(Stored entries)
☆ ☆ ☆ ☆

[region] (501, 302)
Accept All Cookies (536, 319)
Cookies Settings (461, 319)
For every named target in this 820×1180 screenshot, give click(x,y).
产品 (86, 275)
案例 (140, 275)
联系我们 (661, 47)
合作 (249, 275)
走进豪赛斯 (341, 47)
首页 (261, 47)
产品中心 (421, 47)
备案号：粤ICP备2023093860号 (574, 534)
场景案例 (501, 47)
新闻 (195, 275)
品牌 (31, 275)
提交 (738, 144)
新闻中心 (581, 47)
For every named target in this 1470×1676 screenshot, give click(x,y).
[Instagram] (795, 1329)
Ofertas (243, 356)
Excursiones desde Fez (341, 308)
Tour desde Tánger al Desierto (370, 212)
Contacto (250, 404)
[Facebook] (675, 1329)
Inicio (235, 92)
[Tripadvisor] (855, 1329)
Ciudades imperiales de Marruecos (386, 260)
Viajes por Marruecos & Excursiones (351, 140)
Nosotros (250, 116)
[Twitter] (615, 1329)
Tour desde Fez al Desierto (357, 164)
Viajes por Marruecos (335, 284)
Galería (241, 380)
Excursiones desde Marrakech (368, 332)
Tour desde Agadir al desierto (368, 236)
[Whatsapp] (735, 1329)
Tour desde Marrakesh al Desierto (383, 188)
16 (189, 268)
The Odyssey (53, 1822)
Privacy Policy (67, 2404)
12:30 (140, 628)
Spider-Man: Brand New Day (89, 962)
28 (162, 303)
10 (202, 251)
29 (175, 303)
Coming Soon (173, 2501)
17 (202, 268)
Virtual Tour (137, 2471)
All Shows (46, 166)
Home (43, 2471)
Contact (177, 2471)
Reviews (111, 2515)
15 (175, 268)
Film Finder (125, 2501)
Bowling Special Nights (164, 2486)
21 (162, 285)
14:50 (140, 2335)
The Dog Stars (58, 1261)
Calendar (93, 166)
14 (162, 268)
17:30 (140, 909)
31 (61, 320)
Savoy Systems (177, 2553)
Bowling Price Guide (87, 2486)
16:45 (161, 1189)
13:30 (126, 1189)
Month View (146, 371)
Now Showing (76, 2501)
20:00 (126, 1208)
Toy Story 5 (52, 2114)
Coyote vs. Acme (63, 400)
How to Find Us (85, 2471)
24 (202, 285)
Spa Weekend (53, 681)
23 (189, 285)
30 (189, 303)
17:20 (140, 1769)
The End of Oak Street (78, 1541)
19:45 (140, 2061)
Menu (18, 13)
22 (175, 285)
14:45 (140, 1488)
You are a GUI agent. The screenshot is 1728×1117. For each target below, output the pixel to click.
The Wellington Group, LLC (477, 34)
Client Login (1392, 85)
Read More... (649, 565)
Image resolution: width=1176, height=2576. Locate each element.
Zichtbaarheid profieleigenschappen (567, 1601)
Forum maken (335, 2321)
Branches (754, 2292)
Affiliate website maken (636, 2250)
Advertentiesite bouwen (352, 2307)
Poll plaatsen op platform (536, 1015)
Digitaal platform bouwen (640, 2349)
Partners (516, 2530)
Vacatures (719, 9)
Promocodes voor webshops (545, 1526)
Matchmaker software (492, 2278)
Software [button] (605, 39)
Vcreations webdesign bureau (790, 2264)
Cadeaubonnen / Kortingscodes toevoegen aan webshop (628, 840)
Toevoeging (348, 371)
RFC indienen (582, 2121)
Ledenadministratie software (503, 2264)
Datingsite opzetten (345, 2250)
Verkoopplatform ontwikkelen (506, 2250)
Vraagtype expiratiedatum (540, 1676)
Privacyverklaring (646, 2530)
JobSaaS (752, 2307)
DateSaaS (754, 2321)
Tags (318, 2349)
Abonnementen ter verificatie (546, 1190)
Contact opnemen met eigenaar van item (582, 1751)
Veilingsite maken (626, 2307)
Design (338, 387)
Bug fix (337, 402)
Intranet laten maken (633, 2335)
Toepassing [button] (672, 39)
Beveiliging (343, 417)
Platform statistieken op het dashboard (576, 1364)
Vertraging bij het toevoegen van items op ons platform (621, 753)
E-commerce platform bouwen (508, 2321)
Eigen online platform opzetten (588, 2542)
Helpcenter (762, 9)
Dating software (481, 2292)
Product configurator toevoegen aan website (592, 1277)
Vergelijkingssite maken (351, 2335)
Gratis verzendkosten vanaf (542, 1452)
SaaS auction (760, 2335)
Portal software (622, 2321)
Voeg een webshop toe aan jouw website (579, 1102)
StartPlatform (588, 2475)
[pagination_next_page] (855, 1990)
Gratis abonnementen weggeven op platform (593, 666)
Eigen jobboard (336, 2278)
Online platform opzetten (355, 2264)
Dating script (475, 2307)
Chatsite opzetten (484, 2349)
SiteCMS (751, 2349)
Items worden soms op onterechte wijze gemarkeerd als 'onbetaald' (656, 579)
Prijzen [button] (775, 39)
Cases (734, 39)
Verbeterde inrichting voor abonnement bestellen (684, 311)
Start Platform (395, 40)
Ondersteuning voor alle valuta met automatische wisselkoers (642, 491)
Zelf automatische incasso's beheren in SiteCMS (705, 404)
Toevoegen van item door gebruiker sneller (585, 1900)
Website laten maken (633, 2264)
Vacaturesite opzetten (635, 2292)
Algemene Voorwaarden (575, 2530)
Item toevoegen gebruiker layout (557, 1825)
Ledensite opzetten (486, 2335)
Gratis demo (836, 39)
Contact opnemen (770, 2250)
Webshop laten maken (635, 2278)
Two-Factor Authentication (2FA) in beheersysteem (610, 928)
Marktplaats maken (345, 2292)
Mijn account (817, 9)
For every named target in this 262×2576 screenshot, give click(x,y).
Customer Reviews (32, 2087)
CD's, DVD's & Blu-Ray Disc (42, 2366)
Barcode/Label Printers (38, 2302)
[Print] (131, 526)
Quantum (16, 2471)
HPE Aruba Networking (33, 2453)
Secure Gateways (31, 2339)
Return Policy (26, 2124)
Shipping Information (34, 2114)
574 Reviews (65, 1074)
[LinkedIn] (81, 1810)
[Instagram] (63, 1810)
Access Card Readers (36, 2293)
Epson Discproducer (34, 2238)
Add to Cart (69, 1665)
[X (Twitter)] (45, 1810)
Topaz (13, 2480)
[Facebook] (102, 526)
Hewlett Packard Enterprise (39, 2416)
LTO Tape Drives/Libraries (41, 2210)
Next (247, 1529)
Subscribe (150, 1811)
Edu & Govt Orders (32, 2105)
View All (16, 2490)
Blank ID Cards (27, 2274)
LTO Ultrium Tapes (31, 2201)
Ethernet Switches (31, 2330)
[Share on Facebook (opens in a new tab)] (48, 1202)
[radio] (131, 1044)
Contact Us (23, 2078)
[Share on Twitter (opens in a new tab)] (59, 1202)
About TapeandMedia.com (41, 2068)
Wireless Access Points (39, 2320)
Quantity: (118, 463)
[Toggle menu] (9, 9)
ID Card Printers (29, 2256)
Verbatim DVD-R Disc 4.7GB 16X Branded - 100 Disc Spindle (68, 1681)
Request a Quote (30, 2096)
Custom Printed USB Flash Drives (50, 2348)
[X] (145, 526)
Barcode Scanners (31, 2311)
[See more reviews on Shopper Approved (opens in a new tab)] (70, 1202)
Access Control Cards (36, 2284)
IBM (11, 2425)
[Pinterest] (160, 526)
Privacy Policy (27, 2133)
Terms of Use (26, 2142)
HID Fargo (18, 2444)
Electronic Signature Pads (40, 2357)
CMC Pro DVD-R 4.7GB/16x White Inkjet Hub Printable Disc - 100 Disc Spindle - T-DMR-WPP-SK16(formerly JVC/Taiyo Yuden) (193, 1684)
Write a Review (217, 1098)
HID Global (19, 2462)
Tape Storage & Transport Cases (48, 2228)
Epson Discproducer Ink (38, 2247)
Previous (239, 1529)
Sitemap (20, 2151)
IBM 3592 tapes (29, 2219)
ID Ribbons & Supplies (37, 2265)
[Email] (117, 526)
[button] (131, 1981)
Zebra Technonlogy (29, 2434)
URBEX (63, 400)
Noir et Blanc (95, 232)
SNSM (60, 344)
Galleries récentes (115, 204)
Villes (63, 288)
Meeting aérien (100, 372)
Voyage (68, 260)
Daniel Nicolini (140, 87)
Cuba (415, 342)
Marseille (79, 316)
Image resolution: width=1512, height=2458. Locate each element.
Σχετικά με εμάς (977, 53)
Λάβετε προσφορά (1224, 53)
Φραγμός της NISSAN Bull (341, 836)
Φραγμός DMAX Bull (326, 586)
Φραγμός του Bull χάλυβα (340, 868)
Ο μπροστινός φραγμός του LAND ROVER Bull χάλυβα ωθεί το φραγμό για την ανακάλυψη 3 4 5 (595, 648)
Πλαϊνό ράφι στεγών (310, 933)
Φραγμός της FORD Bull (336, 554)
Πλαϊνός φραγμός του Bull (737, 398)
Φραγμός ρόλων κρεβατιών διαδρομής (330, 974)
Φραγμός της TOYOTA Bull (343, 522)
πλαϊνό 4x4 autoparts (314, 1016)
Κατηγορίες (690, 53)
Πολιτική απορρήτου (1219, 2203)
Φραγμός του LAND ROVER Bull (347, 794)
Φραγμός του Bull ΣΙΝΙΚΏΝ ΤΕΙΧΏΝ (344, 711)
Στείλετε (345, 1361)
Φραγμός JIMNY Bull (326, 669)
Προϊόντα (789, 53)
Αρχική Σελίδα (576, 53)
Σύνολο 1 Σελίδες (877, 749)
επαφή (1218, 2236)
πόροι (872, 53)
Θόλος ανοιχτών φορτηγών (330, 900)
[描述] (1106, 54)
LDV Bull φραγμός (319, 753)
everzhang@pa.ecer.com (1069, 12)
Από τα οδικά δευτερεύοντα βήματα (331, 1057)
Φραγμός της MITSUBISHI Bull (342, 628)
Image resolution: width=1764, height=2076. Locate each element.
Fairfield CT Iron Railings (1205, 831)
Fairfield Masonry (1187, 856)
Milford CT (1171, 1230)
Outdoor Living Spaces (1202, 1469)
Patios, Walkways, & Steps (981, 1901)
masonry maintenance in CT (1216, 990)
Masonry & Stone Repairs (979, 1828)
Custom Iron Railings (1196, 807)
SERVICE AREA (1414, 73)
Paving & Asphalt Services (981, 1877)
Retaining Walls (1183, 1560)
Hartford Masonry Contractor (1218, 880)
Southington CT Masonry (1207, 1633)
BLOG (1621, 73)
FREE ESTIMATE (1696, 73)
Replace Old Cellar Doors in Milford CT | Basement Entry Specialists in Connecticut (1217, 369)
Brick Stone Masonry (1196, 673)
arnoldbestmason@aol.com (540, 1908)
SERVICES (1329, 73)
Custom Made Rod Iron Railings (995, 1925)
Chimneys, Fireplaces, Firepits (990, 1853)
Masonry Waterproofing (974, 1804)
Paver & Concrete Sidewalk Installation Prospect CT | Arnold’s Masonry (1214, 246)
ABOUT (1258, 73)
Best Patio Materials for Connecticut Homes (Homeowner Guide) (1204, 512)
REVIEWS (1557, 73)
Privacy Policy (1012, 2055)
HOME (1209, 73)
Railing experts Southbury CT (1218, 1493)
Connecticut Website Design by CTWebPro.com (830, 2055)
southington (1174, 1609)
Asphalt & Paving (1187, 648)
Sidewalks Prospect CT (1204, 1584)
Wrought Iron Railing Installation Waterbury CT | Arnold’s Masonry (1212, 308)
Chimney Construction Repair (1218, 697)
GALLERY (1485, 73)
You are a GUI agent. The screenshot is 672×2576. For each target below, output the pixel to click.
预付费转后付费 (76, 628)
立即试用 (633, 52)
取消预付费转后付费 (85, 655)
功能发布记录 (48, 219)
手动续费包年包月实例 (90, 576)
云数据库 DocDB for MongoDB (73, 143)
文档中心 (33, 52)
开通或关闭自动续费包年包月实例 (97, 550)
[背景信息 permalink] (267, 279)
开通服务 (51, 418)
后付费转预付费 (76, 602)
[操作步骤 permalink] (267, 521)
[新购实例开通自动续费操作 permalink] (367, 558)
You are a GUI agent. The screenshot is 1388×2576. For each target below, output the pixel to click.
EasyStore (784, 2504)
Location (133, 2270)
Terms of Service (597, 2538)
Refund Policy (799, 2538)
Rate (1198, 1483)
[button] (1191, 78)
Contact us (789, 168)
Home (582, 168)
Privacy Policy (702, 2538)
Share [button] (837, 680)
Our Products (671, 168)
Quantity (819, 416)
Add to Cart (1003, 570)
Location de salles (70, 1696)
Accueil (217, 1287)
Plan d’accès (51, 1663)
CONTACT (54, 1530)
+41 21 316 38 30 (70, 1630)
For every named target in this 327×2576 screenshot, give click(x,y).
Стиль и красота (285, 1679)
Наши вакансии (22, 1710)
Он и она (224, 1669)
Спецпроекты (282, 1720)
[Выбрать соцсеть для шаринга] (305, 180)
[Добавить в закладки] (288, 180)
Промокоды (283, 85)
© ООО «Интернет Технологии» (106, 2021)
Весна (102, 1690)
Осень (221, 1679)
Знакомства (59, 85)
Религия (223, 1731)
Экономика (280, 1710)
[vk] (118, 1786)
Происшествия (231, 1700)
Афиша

☆ ☆ ☆ ☆

▶ _WORK INSTRUCTIONS_: Set down precisely the lines above between the line holding "Eigen jobboard (336, 2278)" and the line holding "Start Platform (395, 40)", inclusive, and nothing beyond them.

▶ _ANSWER TO THE PROBLEM_:
Eigen jobboard (336, 2278)
Online platform opzetten (355, 2264)
Dating script (475, 2307)
Chatsite opzetten (484, 2349)
SiteCMS (751, 2349)
Items worden soms op onterechte wijze gemarkeerd als 'onbetaald' (656, 579)
Prijzen [button] (775, 39)
Cases (734, 39)
Verbeterde inrichting voor abonnement bestellen (684, 311)
Start Platform (395, 40)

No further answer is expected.